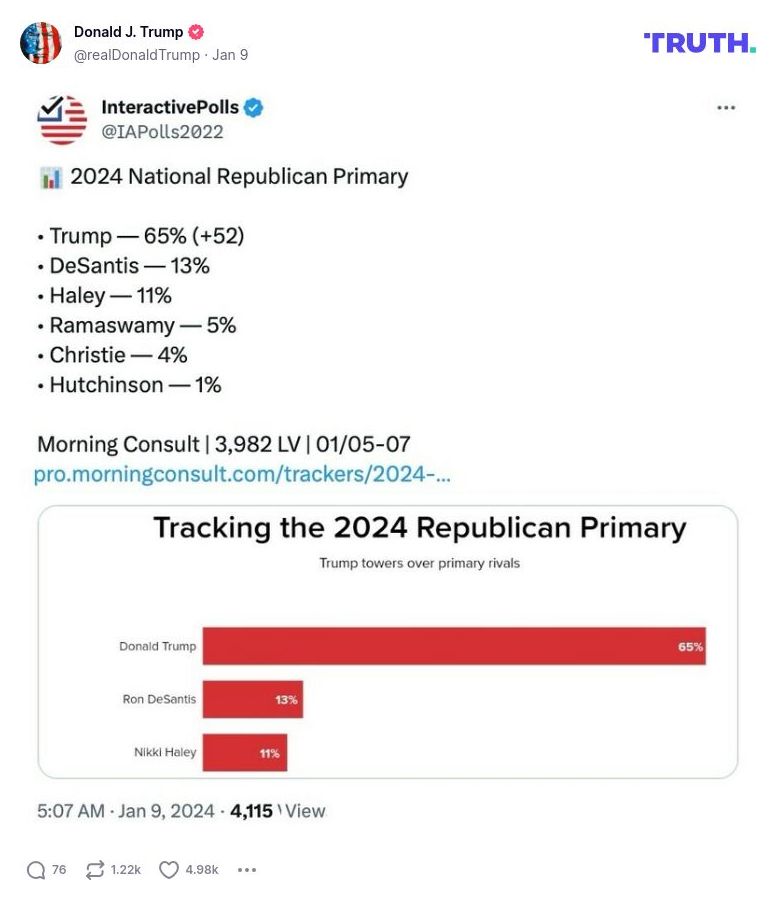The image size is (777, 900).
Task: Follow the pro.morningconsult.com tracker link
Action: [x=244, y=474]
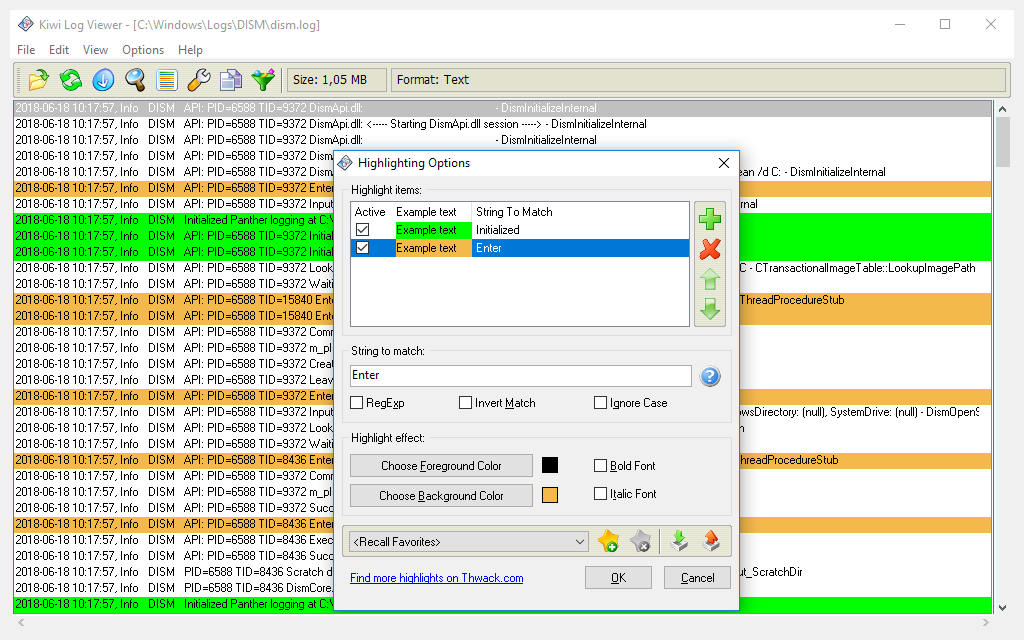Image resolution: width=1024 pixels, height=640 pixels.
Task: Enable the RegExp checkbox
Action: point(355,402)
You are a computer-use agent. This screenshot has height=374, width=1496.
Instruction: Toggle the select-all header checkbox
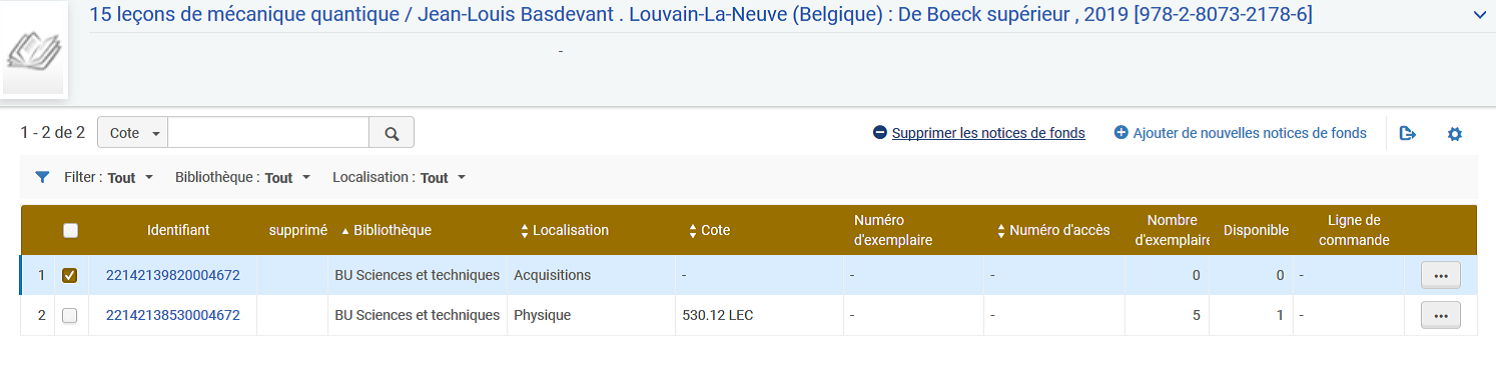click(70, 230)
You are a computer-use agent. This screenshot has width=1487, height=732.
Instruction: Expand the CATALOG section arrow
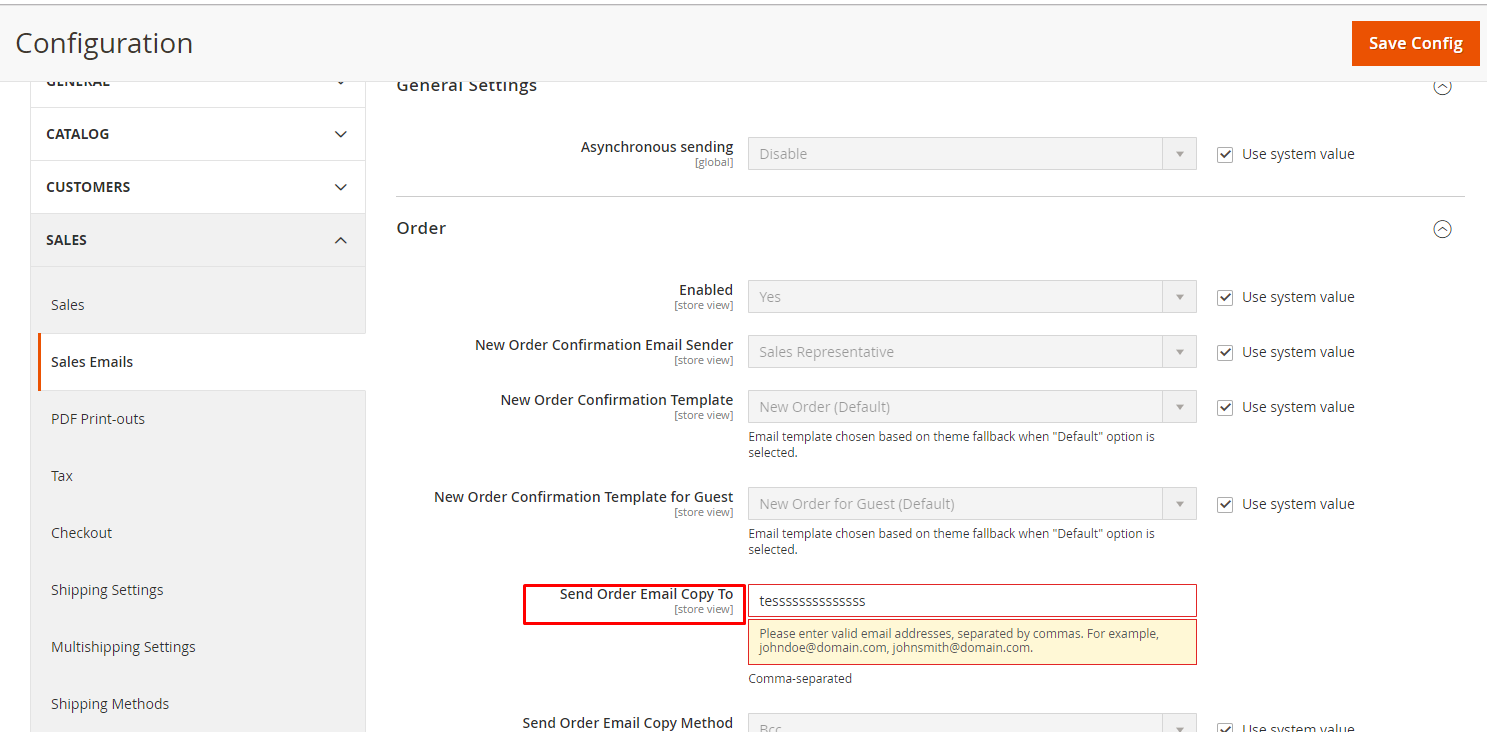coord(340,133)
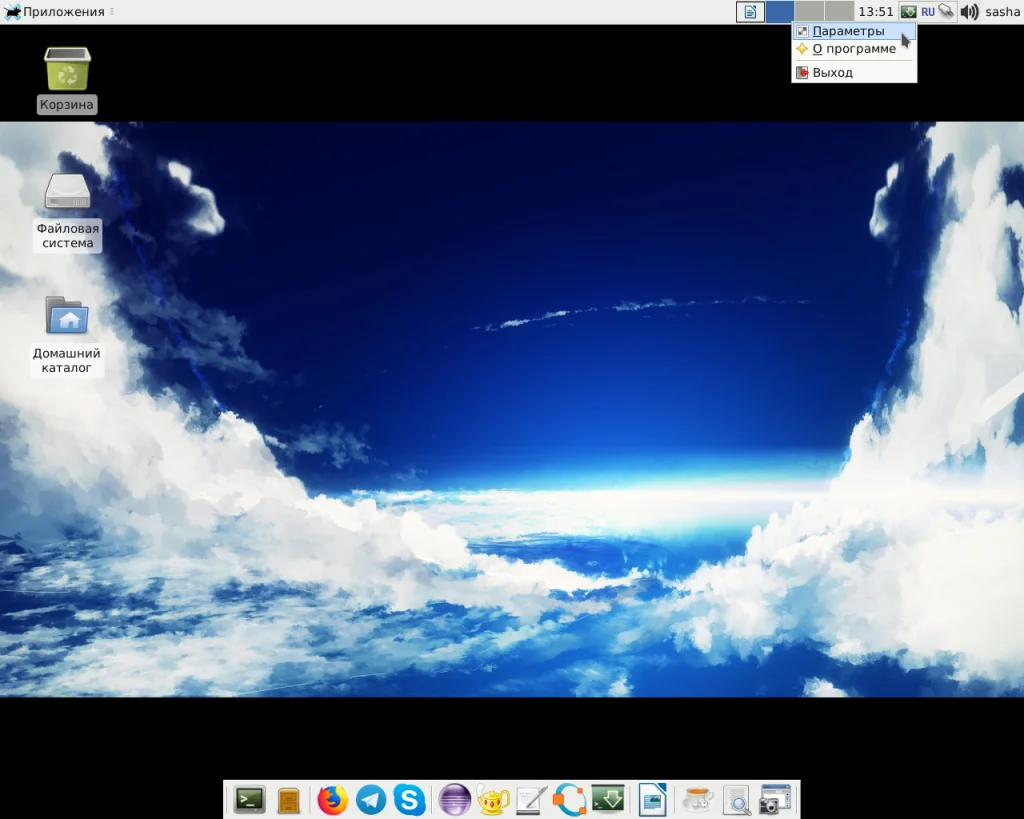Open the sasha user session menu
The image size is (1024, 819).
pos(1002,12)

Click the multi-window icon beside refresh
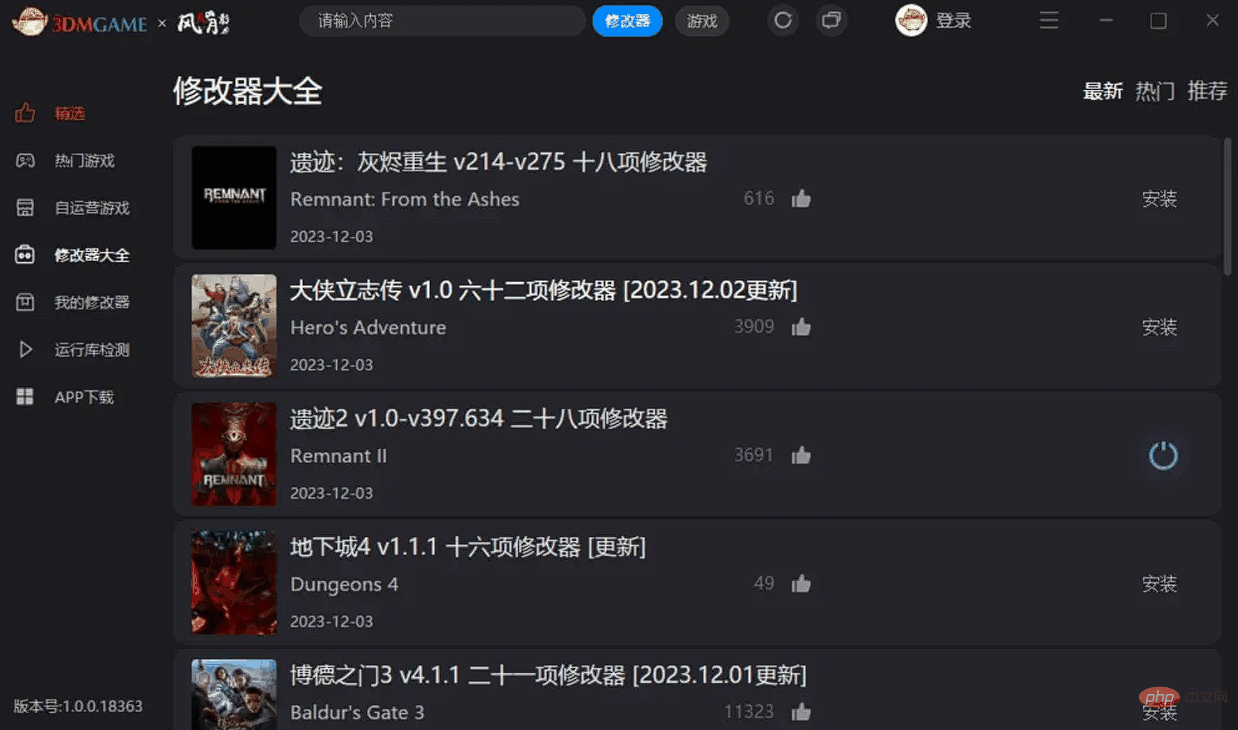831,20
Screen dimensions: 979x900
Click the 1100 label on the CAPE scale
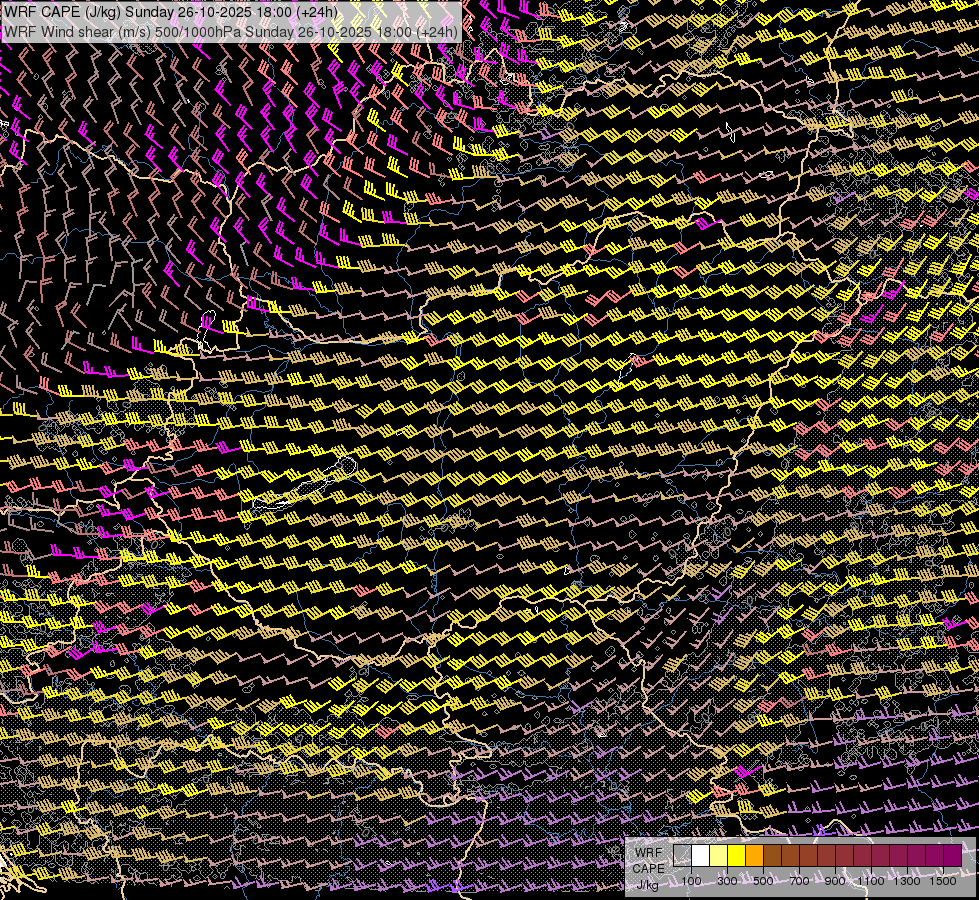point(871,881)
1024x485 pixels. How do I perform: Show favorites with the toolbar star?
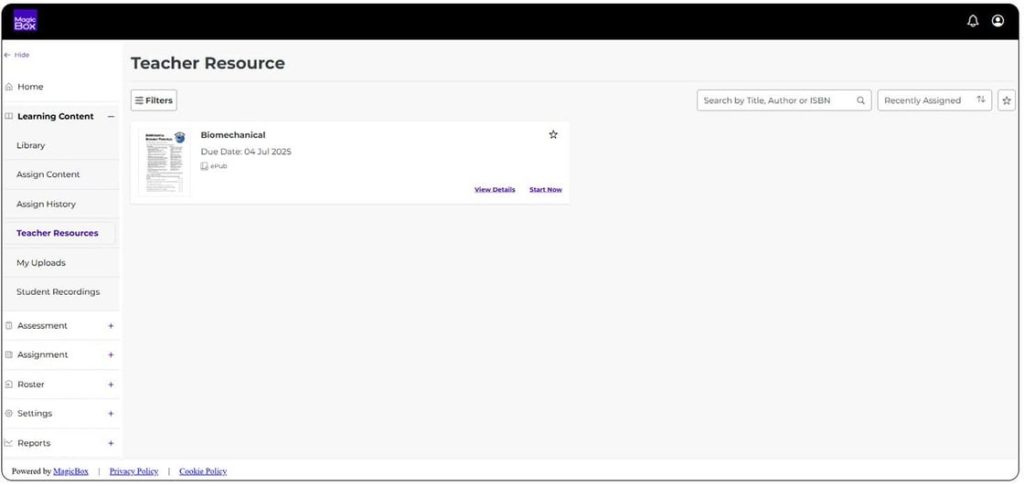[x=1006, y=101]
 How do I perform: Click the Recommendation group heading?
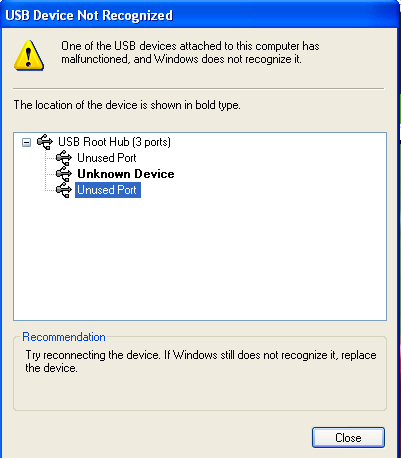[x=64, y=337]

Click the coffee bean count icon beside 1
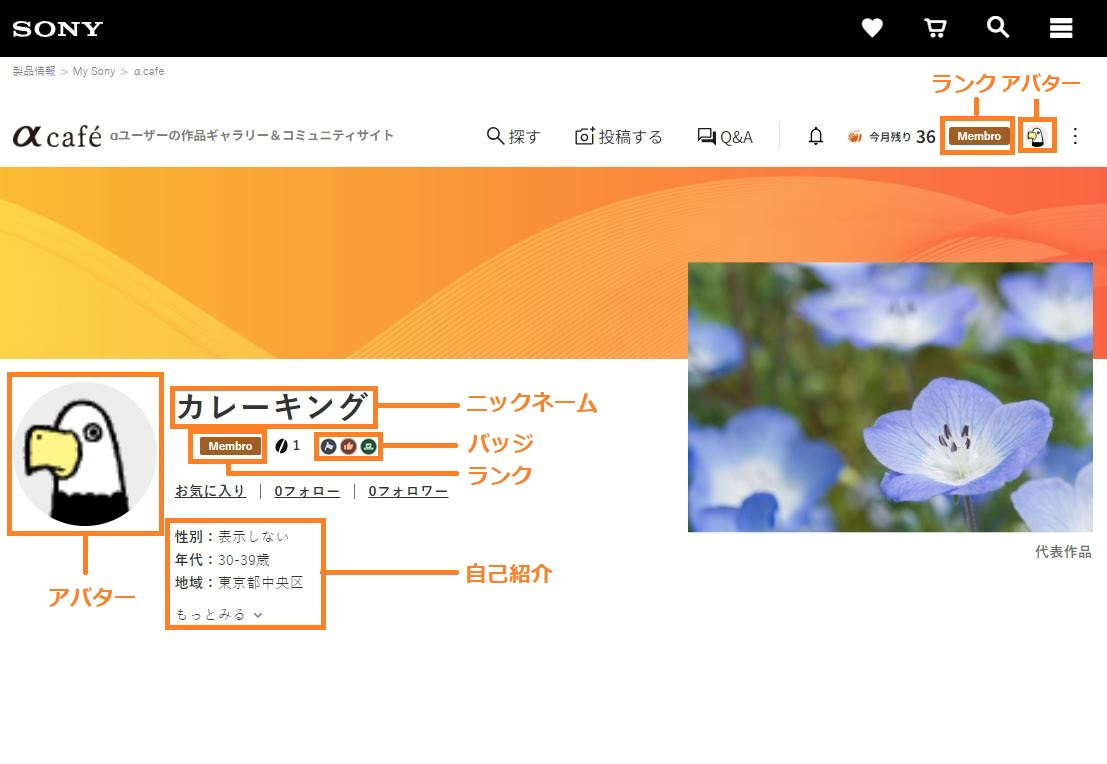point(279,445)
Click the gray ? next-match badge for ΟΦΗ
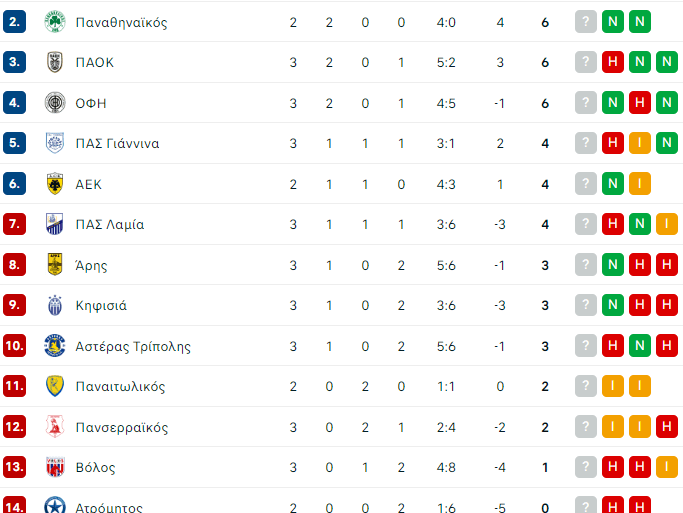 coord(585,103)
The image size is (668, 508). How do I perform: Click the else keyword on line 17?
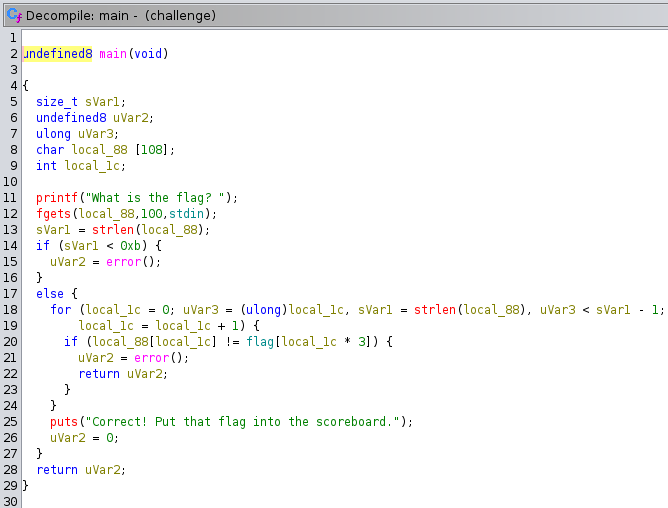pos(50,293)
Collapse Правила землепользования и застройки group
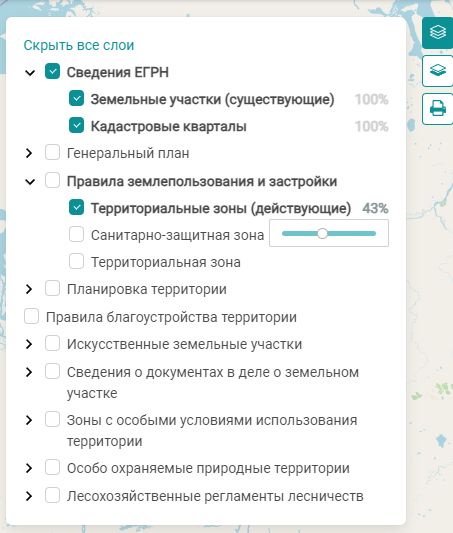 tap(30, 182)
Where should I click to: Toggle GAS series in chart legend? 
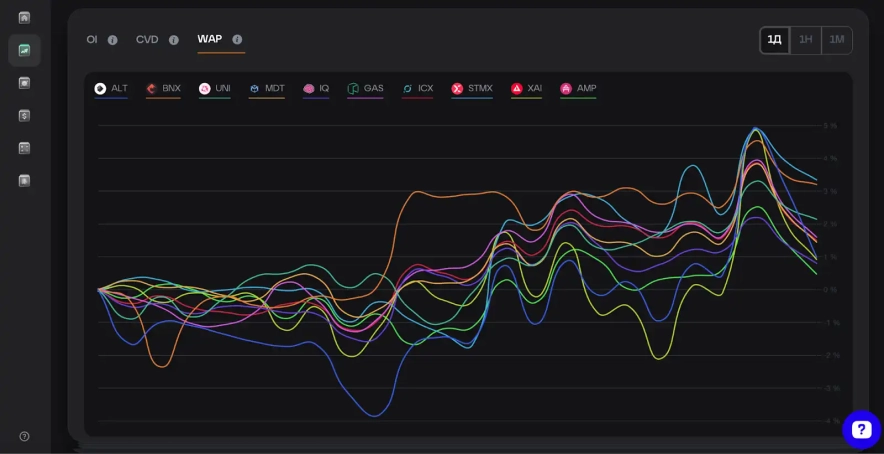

> [Your instructions]:
Transcribe exactly, and only, the lines from the one with "How do I perform: Click the Recommendation" through the final line of the data above. The pictures stay out.

> [Answer to this task]:
 How do I perform: Click the Recommendation group heading?
[x=64, y=337]

Click the coffee bean count icon beside 1
point(279,445)
Click the gray ? next-match badge for ΟΦΗ
 coord(585,103)
The image size is (668, 508). How do I perform: Click the else keyword on line 17?
pos(50,293)
Collapse Правила землепользования и застройки group
 tap(30, 182)
Where should I click to: Toggle GAS series in chart legend? 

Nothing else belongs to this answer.